Robust Controller Design for Two-DOF Rotational Platform

Location: Mechanical Engineering, CMU, PA
Timeframe: Spring 2025

Introduction

This project investigates robust control design for a two-degree-of-freedom rotational system with coupled pitch and yaw dynamics. The Quanser Aero platform presents a challenging MIMO control problem due to strong cross-coupling between axes, actuator saturation limits (±25V), and significant plant uncertainty from parameter variations.

The objective was to design, simulate, and deploy controllers that track reference trajectories—a square wave (0.4 rad/s, π/6 amplitude) for pitch and sinusoid (0.5 rad/s, π/4 amplitude) for yaw—while maintaining robust stability and performance under model uncertainty. Four synthesis techniques were implemented and compared: H∞ loop shaping, H₂ optimal control, H∞ optimal control, and μ-synthesis.

Design & Development

Team project. My role: Simulink modeling, controller tuning, and hardware implementation.

Uncertainty Modeling: Input multiplicative uncertainty weights were generated using the ucover command to bound plant variations across 100 sampled realizations. Separate weights for pitch and yaw channels captured frequency-dependent uncertainty, with higher uncertainty at high frequencies reflecting unmodeled dynamics.

H∞ Loop Shaping: The Glover-McFarlane method (ncfsyn) shaped the loop transfer function to follow ω_c/s with crossover frequency tuned to 65 rad/s. This approach combines loop shaping intuition with robust stabilization guarantees from normalized coprime factor theory.

H₂ Optimal Control: A generalized plant was constructed with performance weight Wp (1000× DC disturbance rejection, sensitivity peak ≤3) and control weight Wu to prevent saturation. The h2syn command minimized the H₂ norm, optimizing average performance across frequency.

H∞ Optimal Control: The generalized plant incorporated uncertainty channels explicitly, enabling direct robust stability analysis. Bisection on crossover frequency achieved γ ≈ 1.05 using hinfsyn. The plant structure:

μ-Synthesis: Structured uncertainty was integrated directly into the synthesis using musyn, with model order reduction applied to match the H∞ controller complexity.

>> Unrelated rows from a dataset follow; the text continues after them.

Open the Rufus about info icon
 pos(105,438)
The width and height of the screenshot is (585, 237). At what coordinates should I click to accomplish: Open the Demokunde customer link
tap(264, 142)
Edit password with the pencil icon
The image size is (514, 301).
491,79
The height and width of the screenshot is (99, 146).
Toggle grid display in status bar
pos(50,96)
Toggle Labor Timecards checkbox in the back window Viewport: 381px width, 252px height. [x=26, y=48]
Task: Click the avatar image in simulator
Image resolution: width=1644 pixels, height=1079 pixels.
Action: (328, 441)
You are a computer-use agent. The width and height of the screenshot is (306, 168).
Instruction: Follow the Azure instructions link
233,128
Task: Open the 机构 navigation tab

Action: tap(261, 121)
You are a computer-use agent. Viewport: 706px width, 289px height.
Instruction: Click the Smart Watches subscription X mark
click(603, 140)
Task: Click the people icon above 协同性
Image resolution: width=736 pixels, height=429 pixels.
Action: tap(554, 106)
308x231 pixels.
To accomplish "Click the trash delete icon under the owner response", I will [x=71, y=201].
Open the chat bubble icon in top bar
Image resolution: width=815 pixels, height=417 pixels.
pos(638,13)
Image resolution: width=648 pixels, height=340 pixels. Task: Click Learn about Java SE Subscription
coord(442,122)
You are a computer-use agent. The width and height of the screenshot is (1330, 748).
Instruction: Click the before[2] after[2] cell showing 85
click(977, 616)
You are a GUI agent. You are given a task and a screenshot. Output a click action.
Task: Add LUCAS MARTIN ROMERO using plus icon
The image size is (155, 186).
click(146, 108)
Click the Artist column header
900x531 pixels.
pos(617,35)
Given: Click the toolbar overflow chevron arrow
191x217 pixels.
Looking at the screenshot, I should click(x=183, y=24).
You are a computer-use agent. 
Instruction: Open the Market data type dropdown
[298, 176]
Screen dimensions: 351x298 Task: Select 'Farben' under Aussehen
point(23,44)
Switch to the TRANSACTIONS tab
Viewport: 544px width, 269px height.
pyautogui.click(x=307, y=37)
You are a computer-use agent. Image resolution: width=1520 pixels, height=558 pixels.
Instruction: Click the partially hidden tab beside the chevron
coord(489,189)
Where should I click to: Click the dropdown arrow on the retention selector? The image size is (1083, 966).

This approach explicitly accounts for how uncertainty structure affects worst-case performance.

Challenges included tuning performance weights to balance tracking bandwidth against robustness margins, managing the coupling between pitch and yaw responses, and addressing hardware nonlinearities (actuator deadzones) not captured in the linear model.

Evaluation

Robustness Metrics Comparison:

Robust stability/performance guaranteed when value < 1. Hardware saturation refers to actuator voltage limits.

Simulation Results: All four controllers tracked pitch and yaw references well in simulation, avoiding actuator saturation under both nominal and uncertain plant conditions. The key differentiator was robustness guarantees: H∞ optimal and μ-synthesis achieved robust stability and performance metrics below 1, while H∞ loop shaping and H₂ optimal tracked effectively but failed to meet robustness thresholds.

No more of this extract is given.